Quoted passage:
It's important to note that the DAG synchronization process varies across nodes due to factors like network topology. The synchronization allows nodes to agree on a consistent state while message sending, replication, and relaying continue unhindered—new messages are replicated for the upcoming block without interruption.

Following the consensus-DAG synchronization, nodes will also independently perform live-DAG sync. This process is separate from consensus-DAG synchronization and allows nodes to provide optimal service to clients and users. It's worth mentioning that further engineering optimizations will be explored to efficiently maintain and synchronize these two DAGs.

Block Construction & Validator Set

After the consensus-DAG synchronization, the CNs proceed to construct the block, and make it accessible to the network through an API endpoint.

For instance, the constructed block can be accessed through the URL format: "URL/2345/constructed_block", where "2345" represents the current block number, universally known across the network.

As the consensus time approaches, which is every N+Δ external block where N is the block at cut-off time and Δ is a fixed delta, the CNs run a validator set selection algorithm. They interact with the staking smart contract to get up-to-date stake details for the top staked nodes and an asynchronous random selection of eligible CNs (irrespective of stake) that meet minimum staking requirements. This requires uniform randomness across the network, which is obtained through the block hash of the N+Δ external block as specified above. Another round of deterministic random selection among the validator set is run to designate one node as the block proposer (leader). It is important to note that participation in consensus is not mandatory for full nodes. Nodes that have not completed synchronization by the consensus time can choose to not participate in that particular round. To ensure an active leader node exists, the validators check the API endpoint of the constructed block for the selected leader. If it is not active, an alternate node is chosen as the leader.

The inclusion of a small number of random nodes in each validation cycle incentivizes all full nodes to actively participate in consensus, regardless of their stake. This encourages frequent synchronization in the hope of being selected as a leader or being able to vote when selected as a validator. Additionally, better performance metrics during consensus allow nodes with lower stake to demonstrate their capabilities to delegators, attracting more delegation and increasing the chance of becoming a top-staked validator and earning higher commission from delegation. The total number of validators will be determined based on the metrics from initial implementation and will be a governance parameter for future updates.

Source material:
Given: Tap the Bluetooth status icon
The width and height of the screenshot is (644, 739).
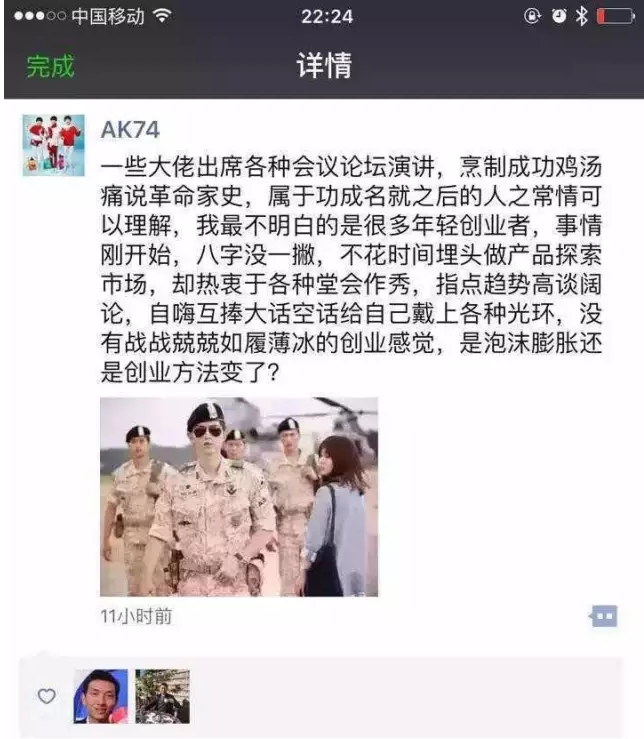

Your tasks:
1 - Repeat the DAG synchronization passage word for word, from "The inclusion of" down to "for future updates.".
2 - For each statement, answer yes or no according to the DAG synchronization passage, and quote the exact words that decide it. (a) Full nodes are required to participate in consensus. (b) The uniform randomness used in validator selection comes from the block hash of the N+Δ external block. (c) Message replication pauses while DAG synchronization is underway.

Results of the exercise:
1 -
The inclusion of a small number of random nodes in each validation cycle incentivizes all full nodes to actively participate in consensus, regardless of their stake. This encourages frequent synchronization in the hope of being selected as a leader or being able to vote when selected as a validator. Additionally, better performance metrics during consensus allow nodes with lower stake to demonstrate their capabilities to delegators, attracting more delegation and increasing the chance of becoming a top-staked validator and earning higher commission from delegation. The total number of validators will be determined based on the metrics from initial implementation and will be a governance parameter for future updates.

2 -
(a) No: "participation in consensus is not mandatory for full nodes."
(b) Yes: "which is obtained through the block hash of the N+Δ external block as specified above."
(c) No: "new messages are replicated for the upcoming block without interruption."